Output everything in the listing from the line containing "Where should I click to: Select the Poi" down to the line containing "coord(281,238)" as a Markdown table with the columns Row and Line, numbering each row and skipping blank lines. Leave the pictures out.

### Given data
======

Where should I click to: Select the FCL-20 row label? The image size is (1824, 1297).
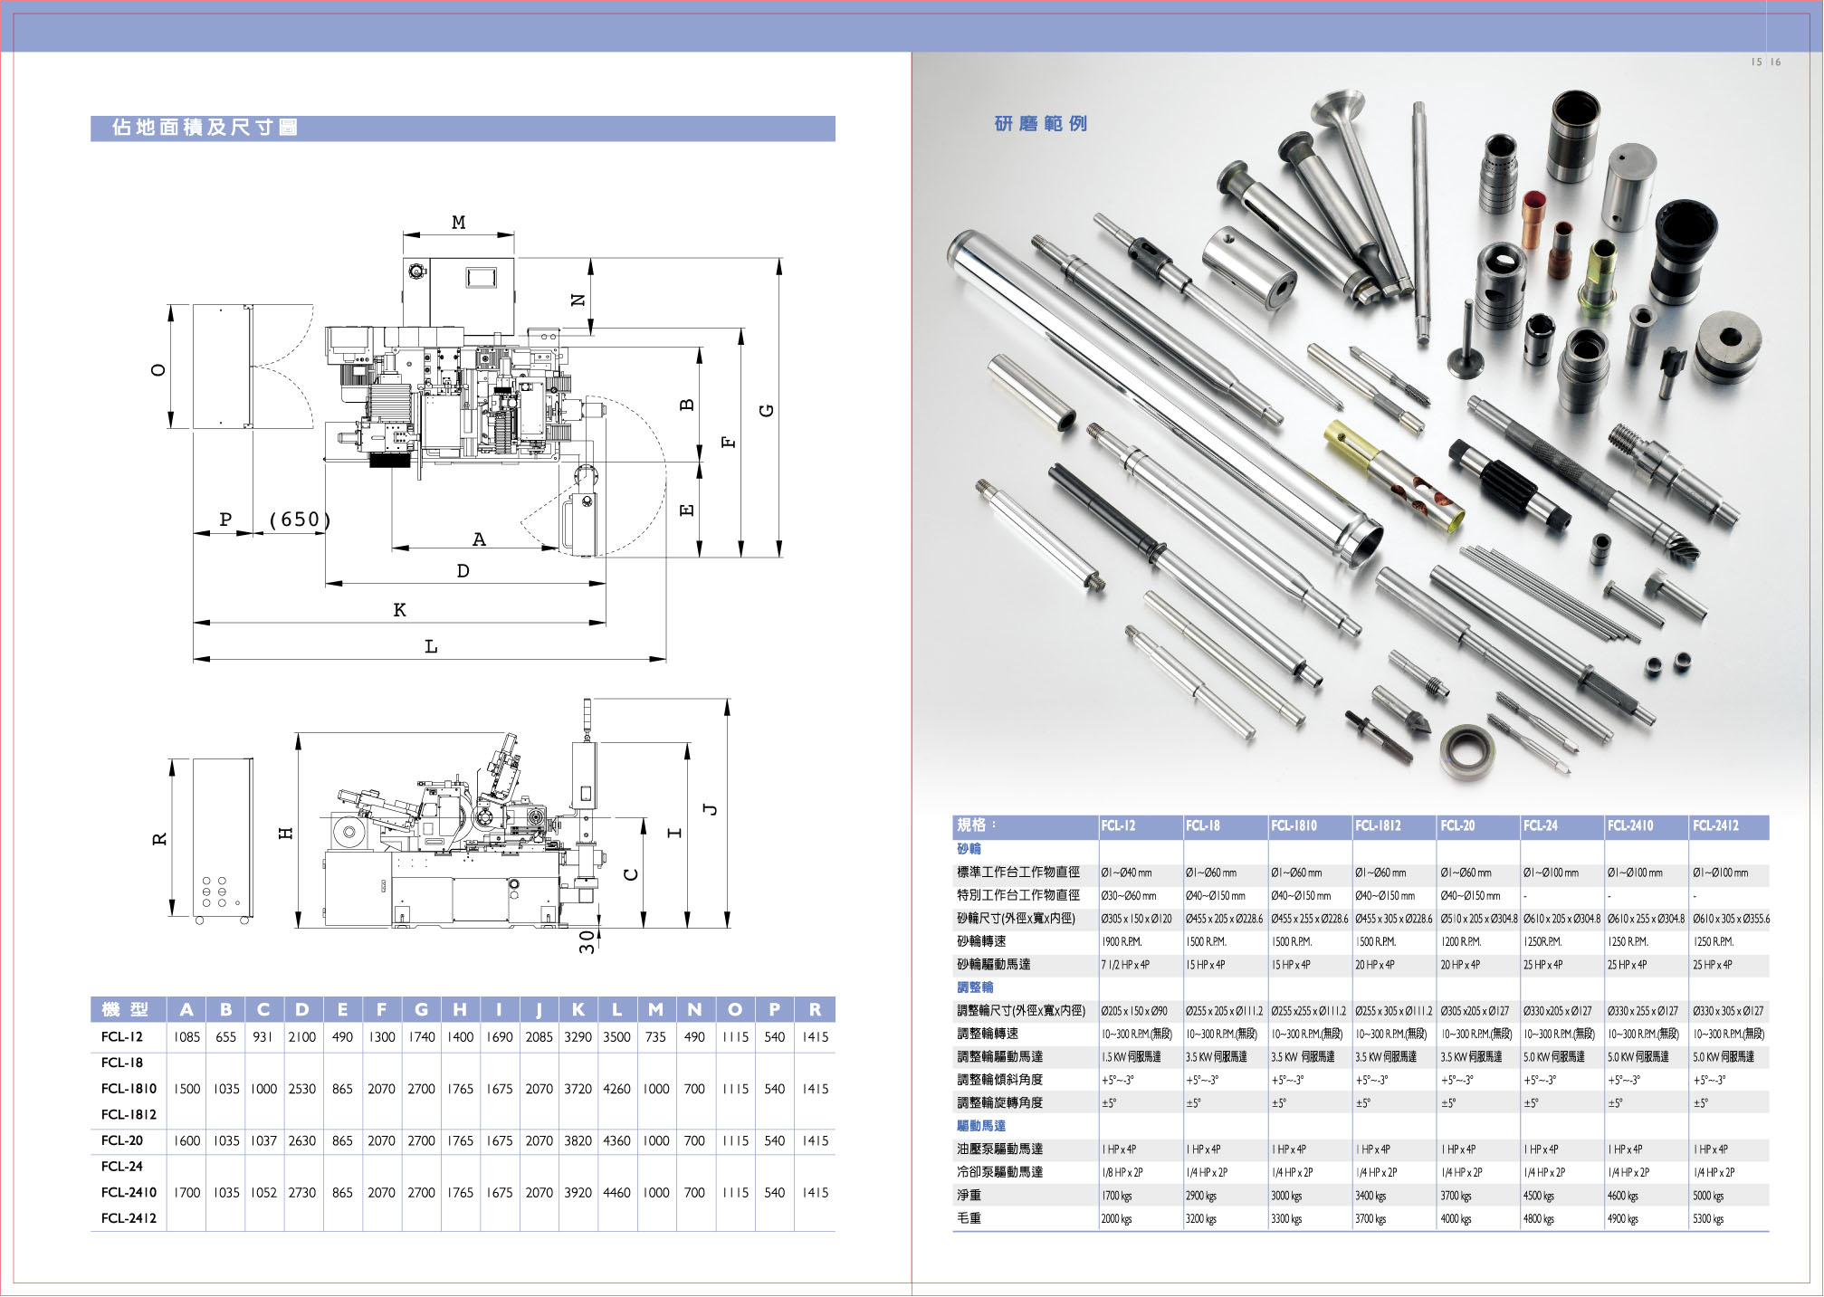122,1140
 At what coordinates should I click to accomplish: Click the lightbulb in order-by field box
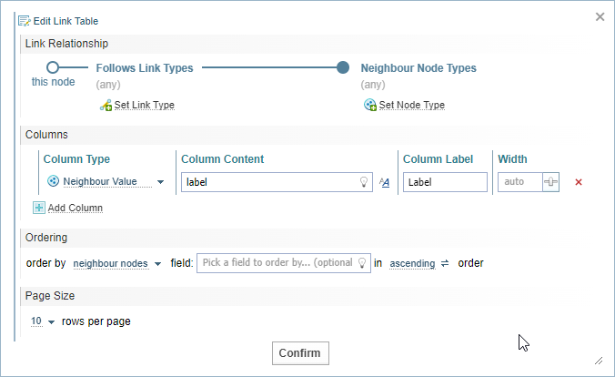tap(362, 263)
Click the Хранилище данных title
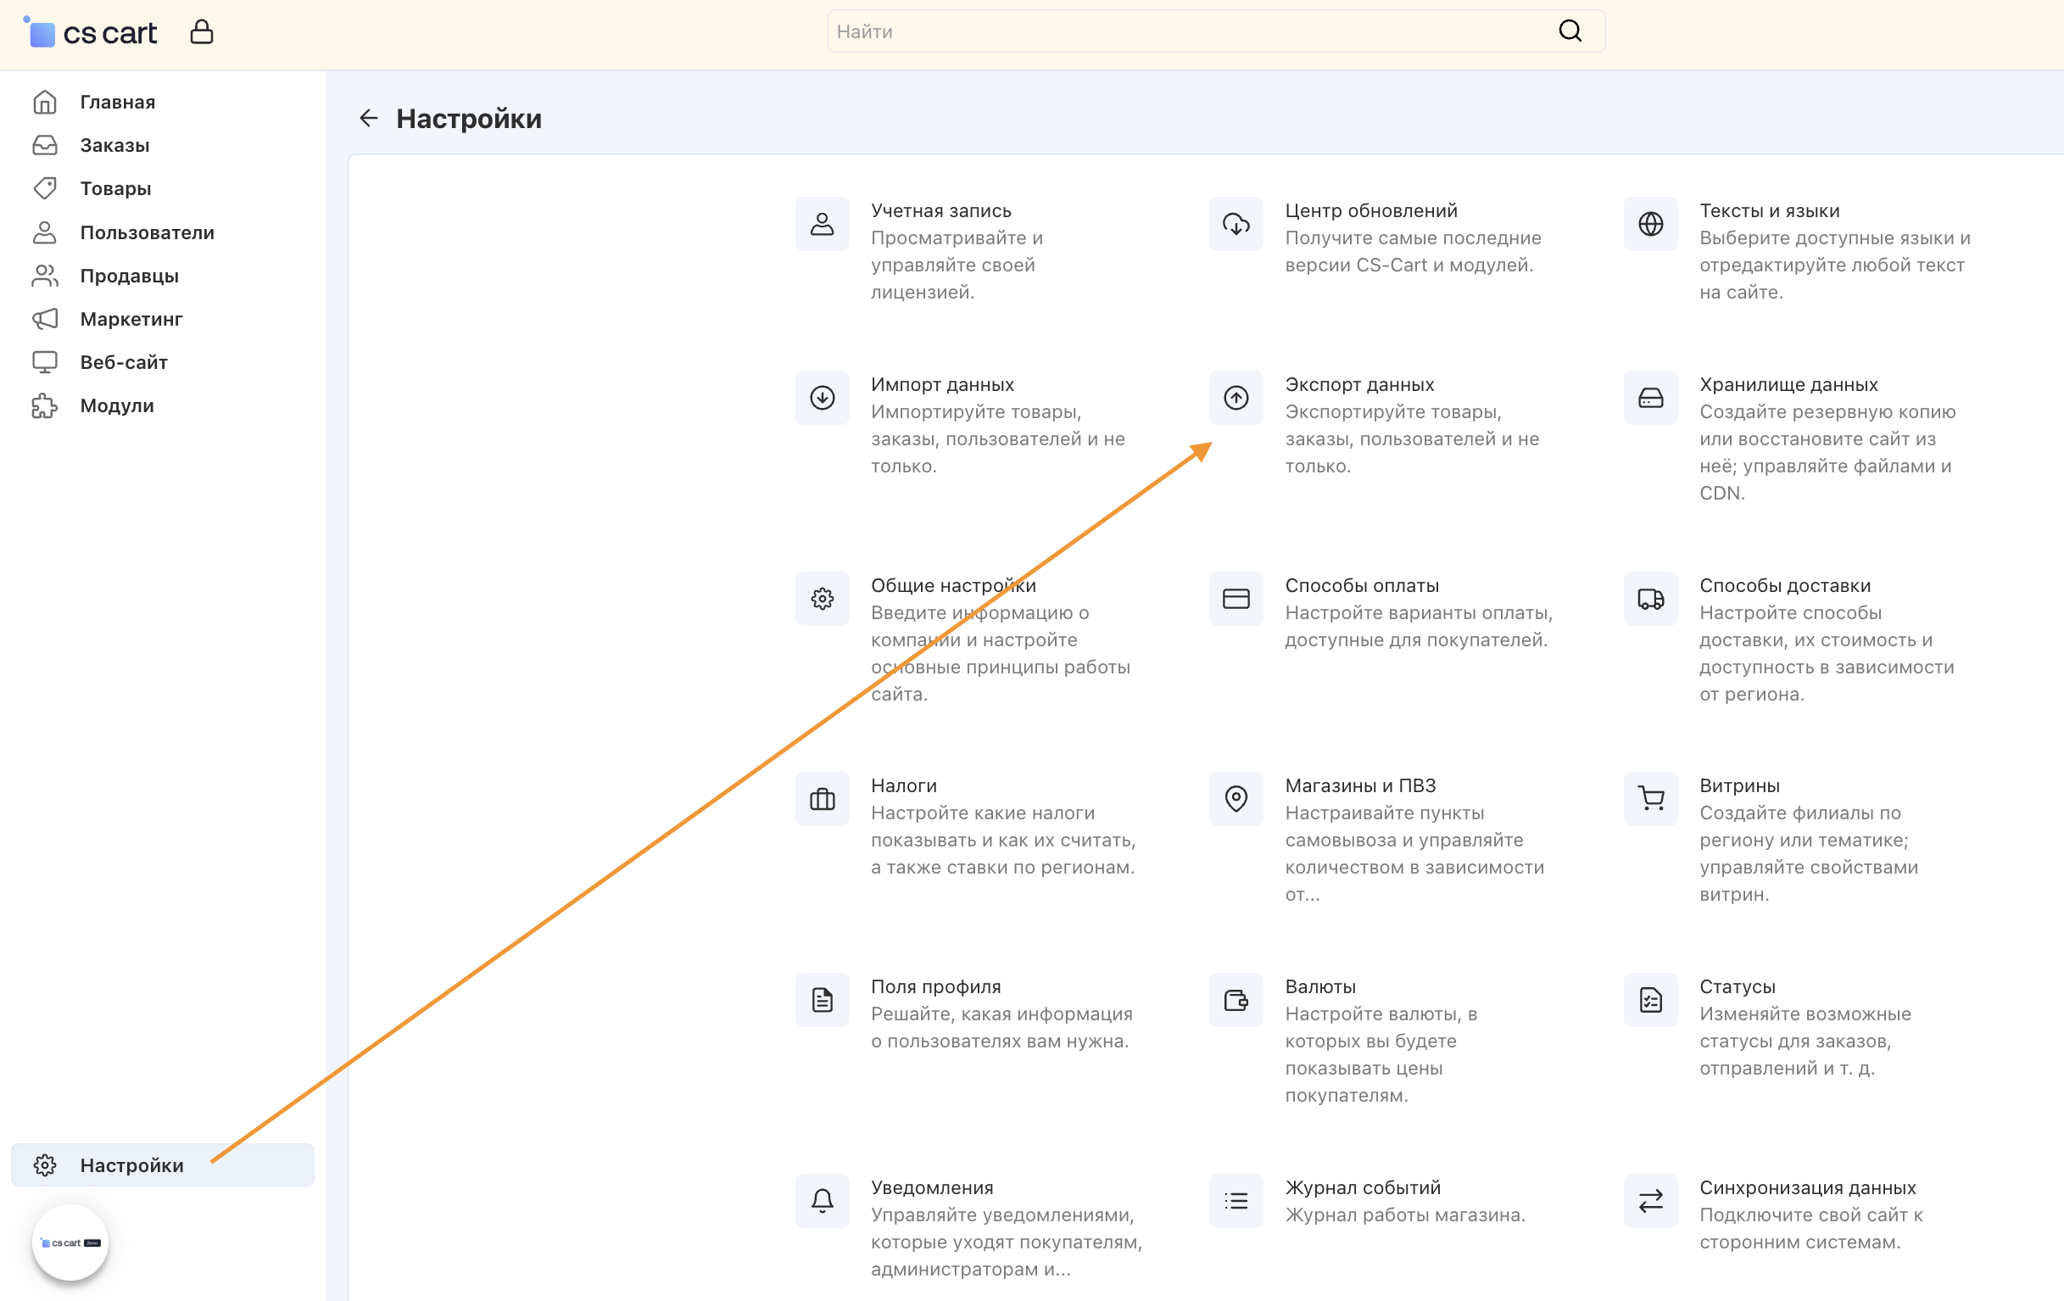The height and width of the screenshot is (1301, 2064). click(x=1788, y=384)
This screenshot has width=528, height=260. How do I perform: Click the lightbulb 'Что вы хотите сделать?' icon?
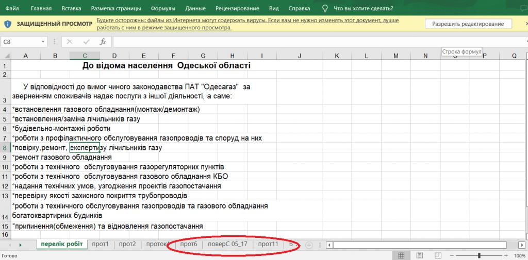[325, 8]
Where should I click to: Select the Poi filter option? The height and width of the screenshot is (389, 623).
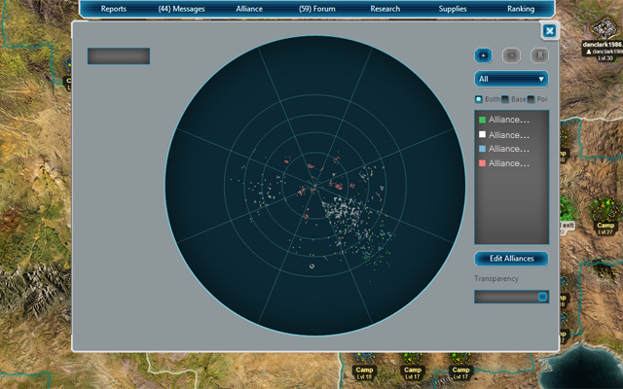tap(531, 99)
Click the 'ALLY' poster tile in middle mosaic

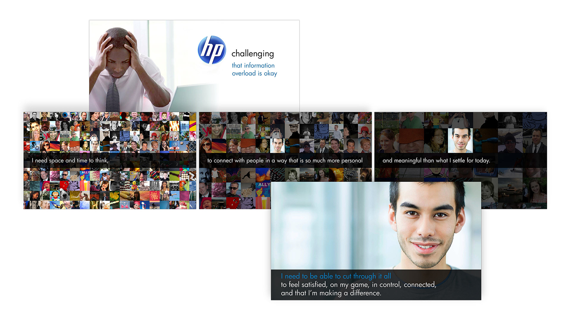[x=263, y=189]
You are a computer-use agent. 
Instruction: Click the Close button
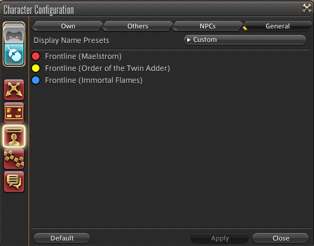coord(281,238)
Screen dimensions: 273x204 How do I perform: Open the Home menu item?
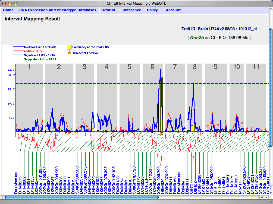click(8, 10)
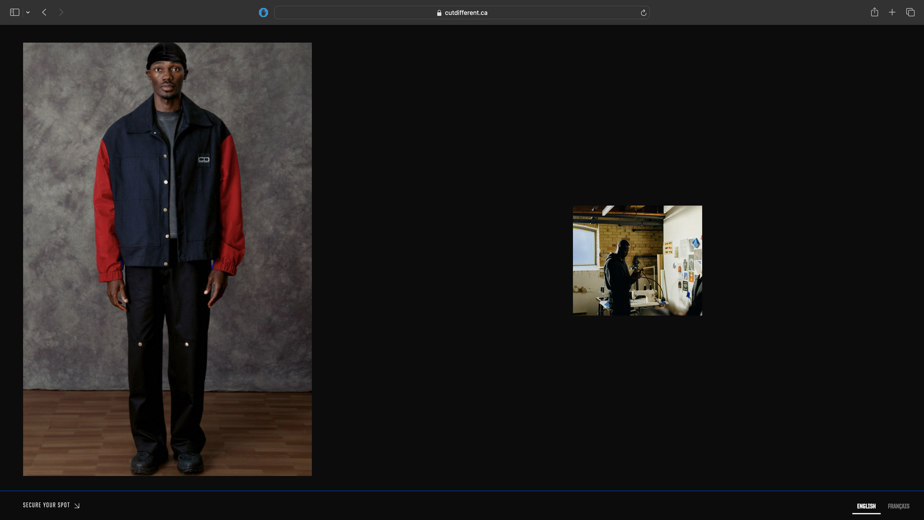
Task: Open the sidebar tab group dropdown chevron
Action: point(28,12)
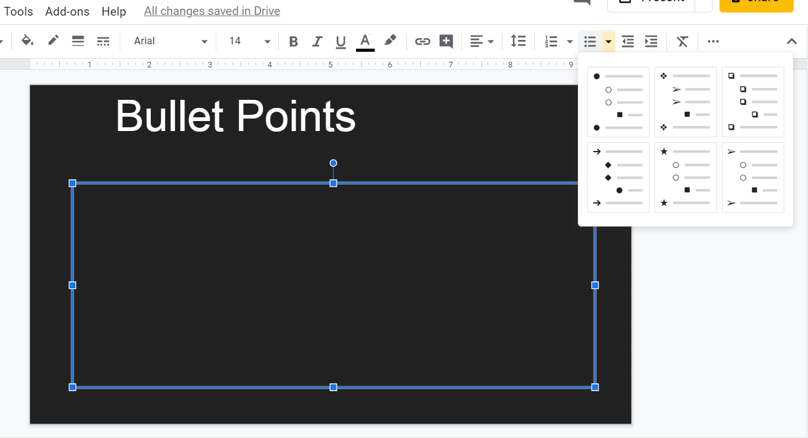Toggle bold formatting
The image size is (808, 438).
click(x=294, y=41)
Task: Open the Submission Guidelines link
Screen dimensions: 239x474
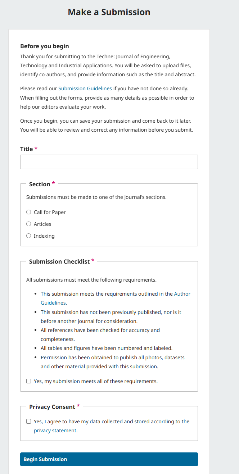Action: [x=85, y=88]
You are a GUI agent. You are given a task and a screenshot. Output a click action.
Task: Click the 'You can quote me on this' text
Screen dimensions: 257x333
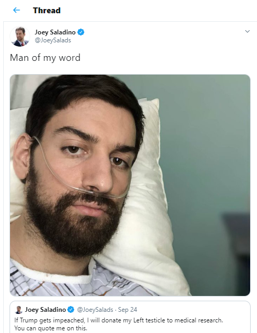click(x=51, y=328)
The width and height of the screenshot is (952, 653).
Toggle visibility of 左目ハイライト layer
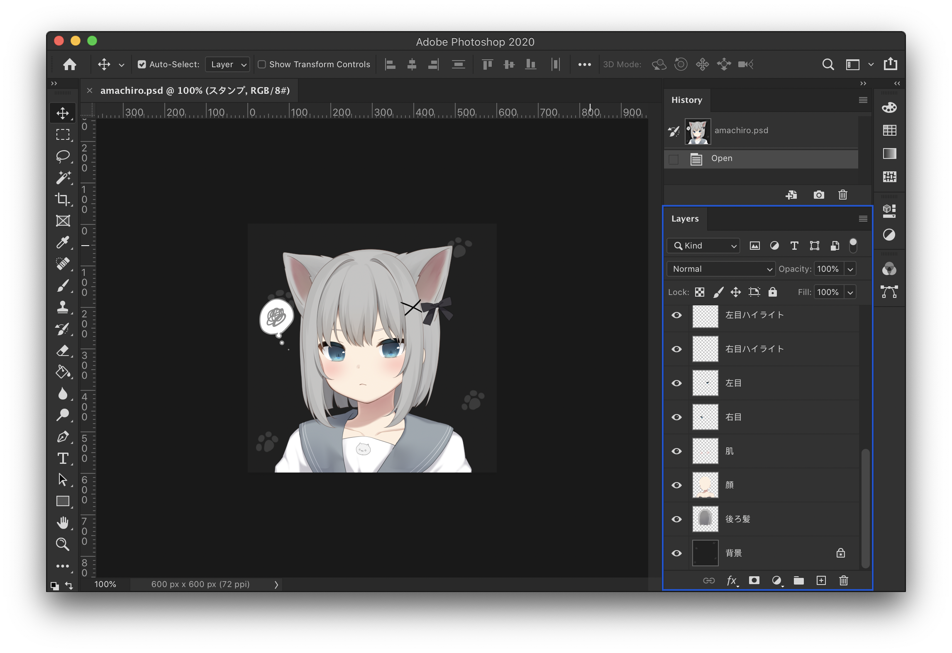(x=677, y=315)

======

### Answer to this problem
| Row | Line |
|---|---|
| 1 | Where should I click to: Select the Poi filter option? The height and width of the screenshot is (389, 623). |
| 2 | tap(531, 99) |
| 3 | Click the 'ALLY' poster tile in middle mosaic |
| 4 | [x=263, y=189] |
| 5 | You are a computer-use agent.  |
| 6 | Instruction: Click the Close button |
| 7 | coord(281,238) |